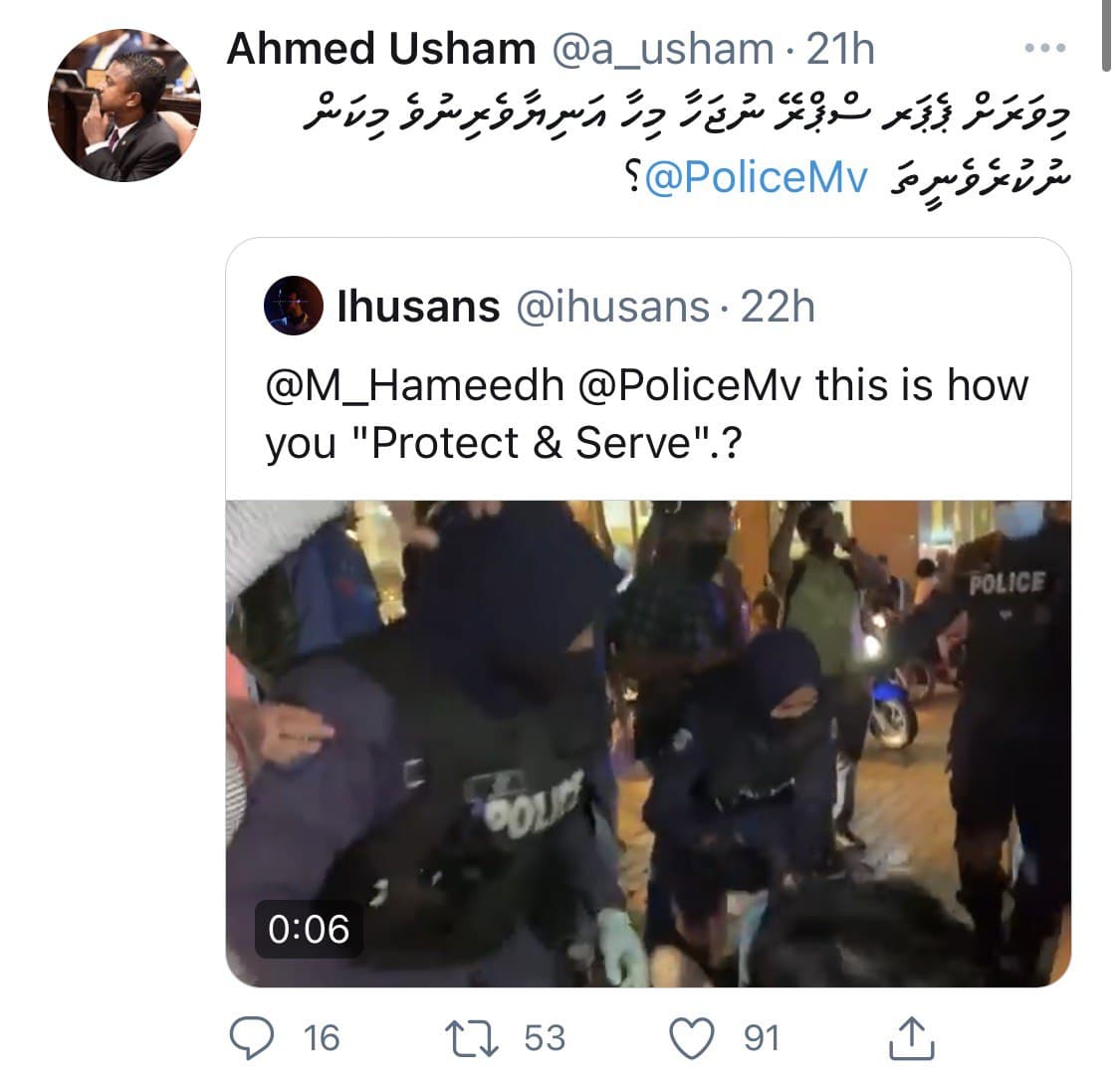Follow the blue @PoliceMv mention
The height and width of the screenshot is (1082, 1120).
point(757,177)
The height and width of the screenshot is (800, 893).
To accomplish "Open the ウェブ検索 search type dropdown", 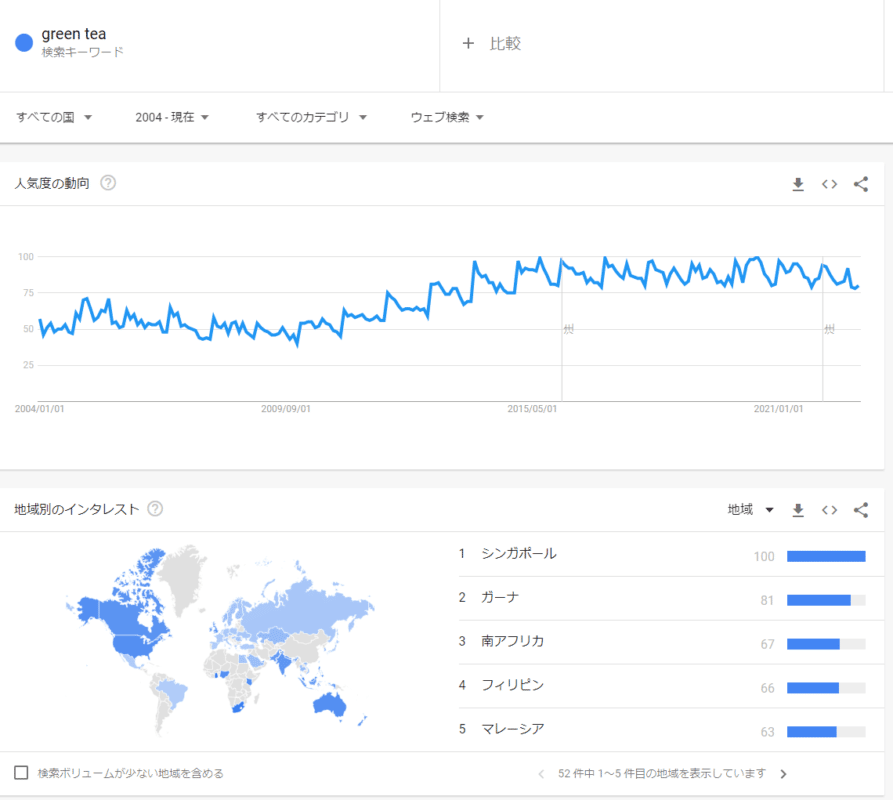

EXERCISE DESCRIPTION: Retype, word for word, the lines from the one with "The height and width of the screenshot is (800, 893)." through the last line of the entries above, and only those lines. Leave pictures out.

TASK RESULT:
The height and width of the screenshot is (800, 893).
To accomplish "Open the ウェブ検索 search type dropdown", 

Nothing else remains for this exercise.